Joseph Jaffe: Real-time marketing is bullshit

Joseph Jaffe: Real-time marketing is bullshit

Real-time marketing is bullshit, according to Joseph Jaffe, CEO and co-founder of Evol8tion at the launch of Australia’s Mobile Futures last night.

B&T Magazine
Posted by B&T Magazine

Instead of brands insisting they are doing real-time marketing, he suggests brands should just try to move faster.

“Just move quicker,” Jaffe said. “For brands, just move from 12 months to 11 months. And if you get to real-time, God bless, operating in milliseconds, but just move quicker.”

Referencing the famous ‘Oreo Tweet’ during a power failure at the Superbowl in the US, Jaffe outlines how brands went crazy for that kind of real-time marketing.

“Every brand wanted to figure out their ‘Oreo Tweet’. I said ‘guys trust me, there will never be another power failure at a Superbowl again’.”

Launching Mobile Futures Australia, Mondelēz International will pair five brands, Cadbury Dairy Milk, Marvellous Creations, Cadbury Favourites, Philadelphia cream cheese and belVita breakfast biscuits, with five start-up companies to accelerate and scale existing mobile innovations in 90 days.

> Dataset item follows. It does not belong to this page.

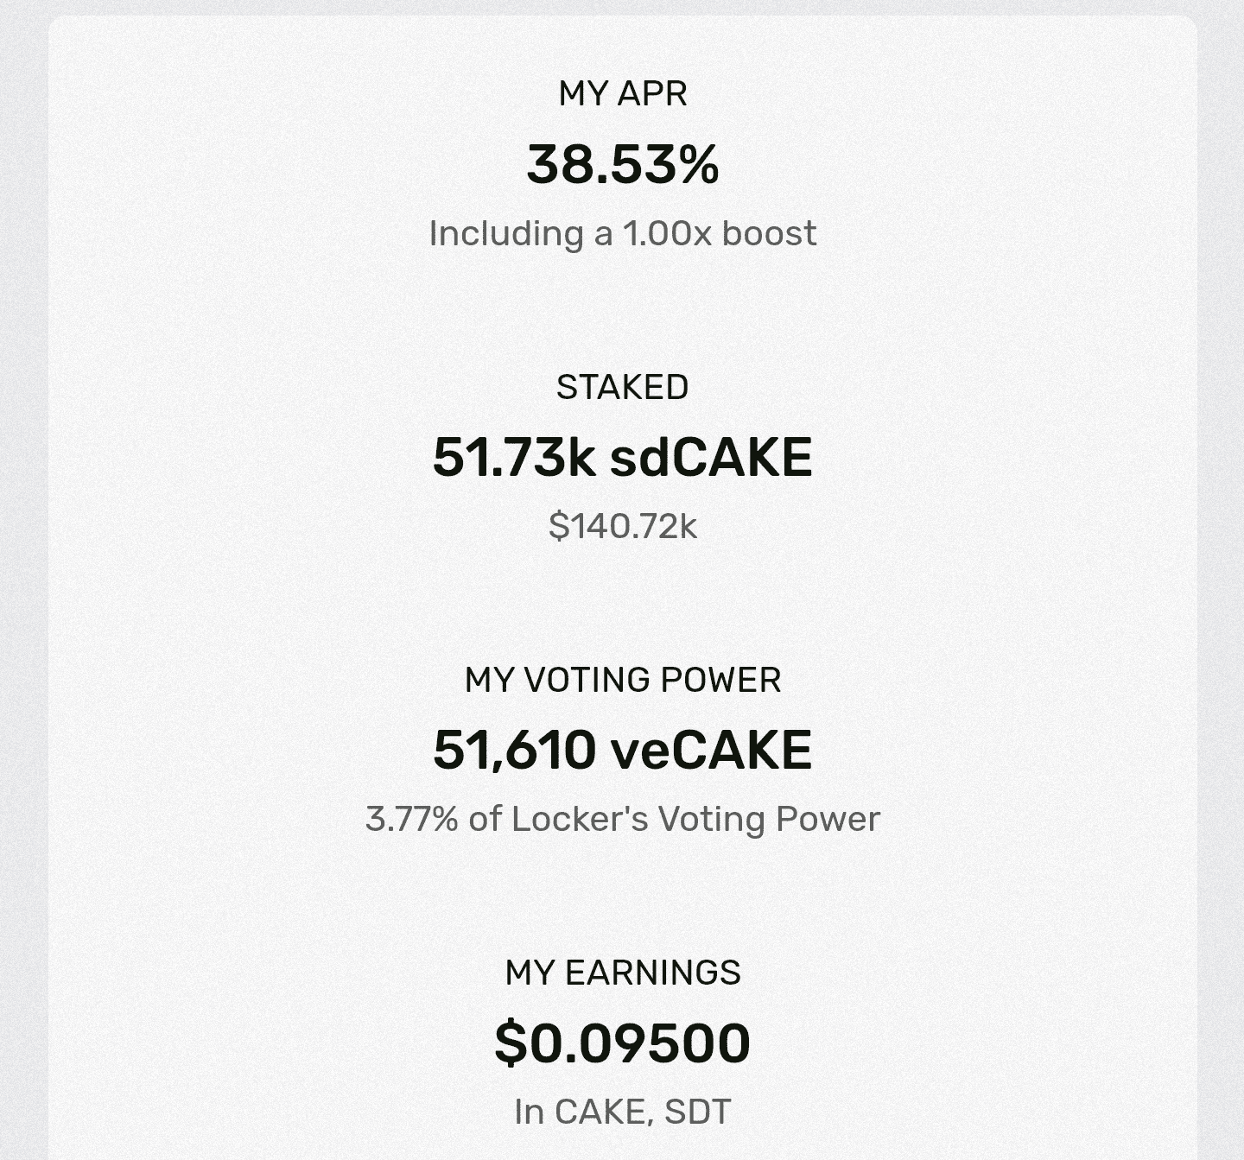This screenshot has height=1160, width=1244.
Task: Select the 51.73k staked amount number
Action: click(513, 457)
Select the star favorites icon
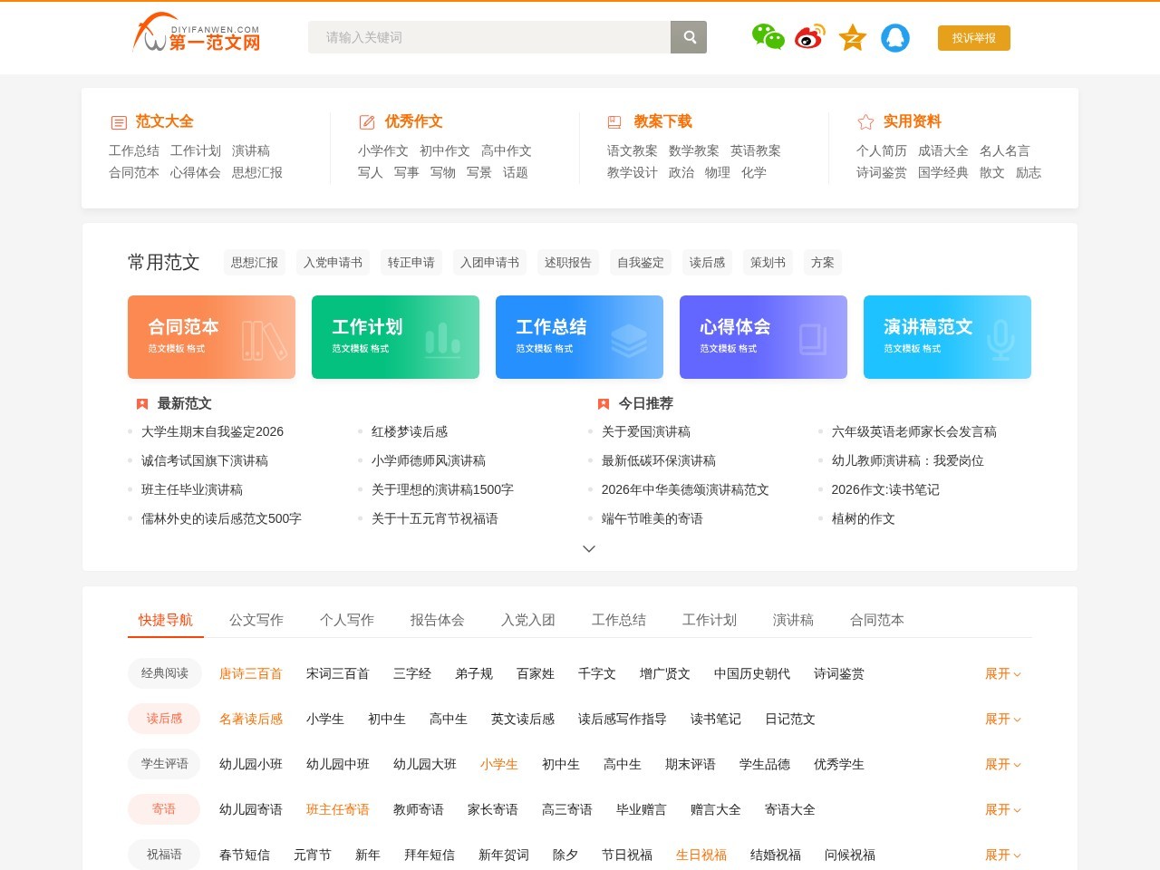 852,38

“Around half of Australian consumers’ online activity occurs via mobile or tablet devices, but there’s a big gap between that mobile usage and where companies are investing their ad budgets,” Bonin Bough, vice president of global media and consumer engagement at Mondelēz International, said.

“Digitally savvy markets like Australia will play a lead role in our plan to invest 10% of our global marketing budget in clever and engaging mobile activations that span the entire consumer journey.

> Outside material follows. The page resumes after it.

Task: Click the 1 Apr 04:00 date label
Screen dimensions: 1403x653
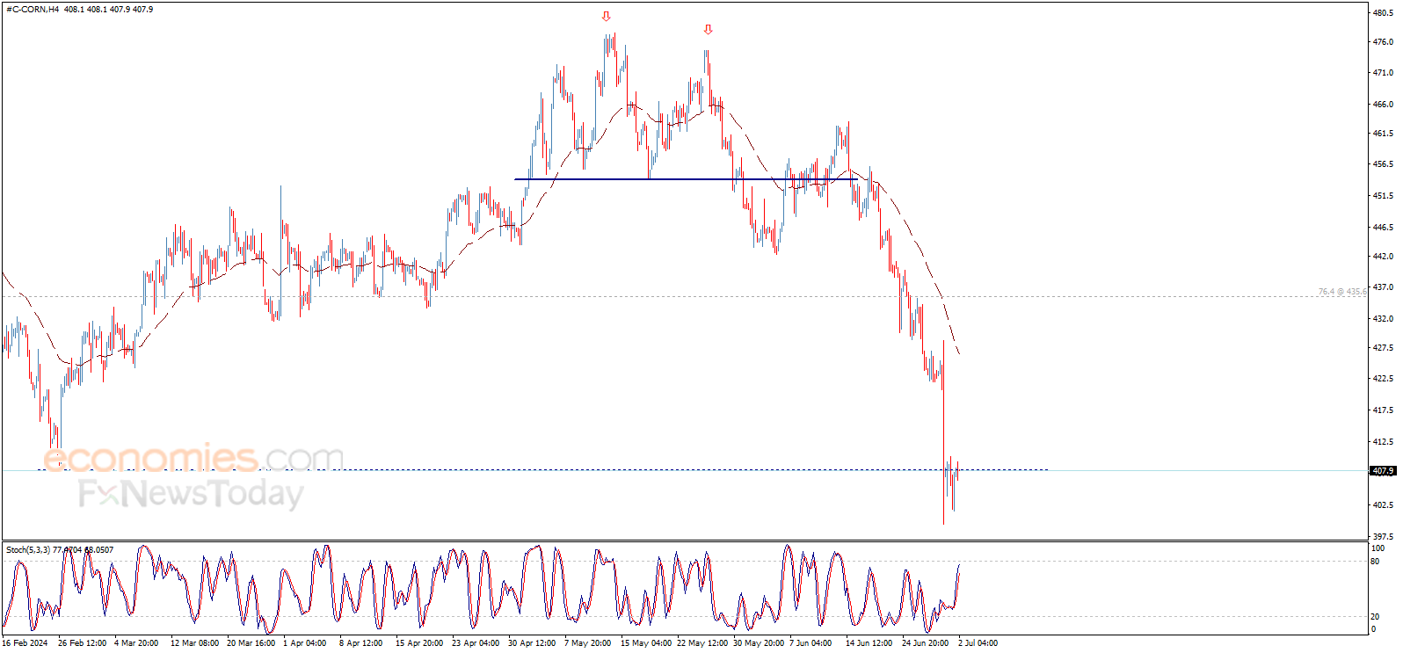Action: click(x=304, y=643)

“Our goal is to become one of the top mobile marketers in the world, and Mobile Futures is one very exciting program that will help us get there.”

Outlining the event and reasoning behind it last night in a panel discussion that included Bonin, Jaffe as well as Phil Morle, Pollenizer CEO and Bosco Tan, co-founder and COO of Australian start-up, Pocketbook, the four discussed what brands can learn from start-up companies and vice versa.

Jaffe believes pain points can be a key place for ideas.

Noting the success of Uber, he outlines how these guys were just two human beings with a pain point.

“I say this when I’m talking to start-ups and when I’m talking to brands, we all have pain points. Just open your eyes and open your ears. Every day we have frustrations from customer services. Why are we not thinking about the power of what we can create?

“Start-ups have the ideas but no money. Brands have got the money but no ideas.”

Tan also outlined how due to lack of money, start-ups often have to resort to desperate measures to get their brand or product out there.

Knocking on the door of your neighbour’s to get them to test out your product or selling a couch on Gumtree with your brand stuck all over it are just some of the measures Tan mentioned.

Morle believes this desperation can work in a start-up’s favour.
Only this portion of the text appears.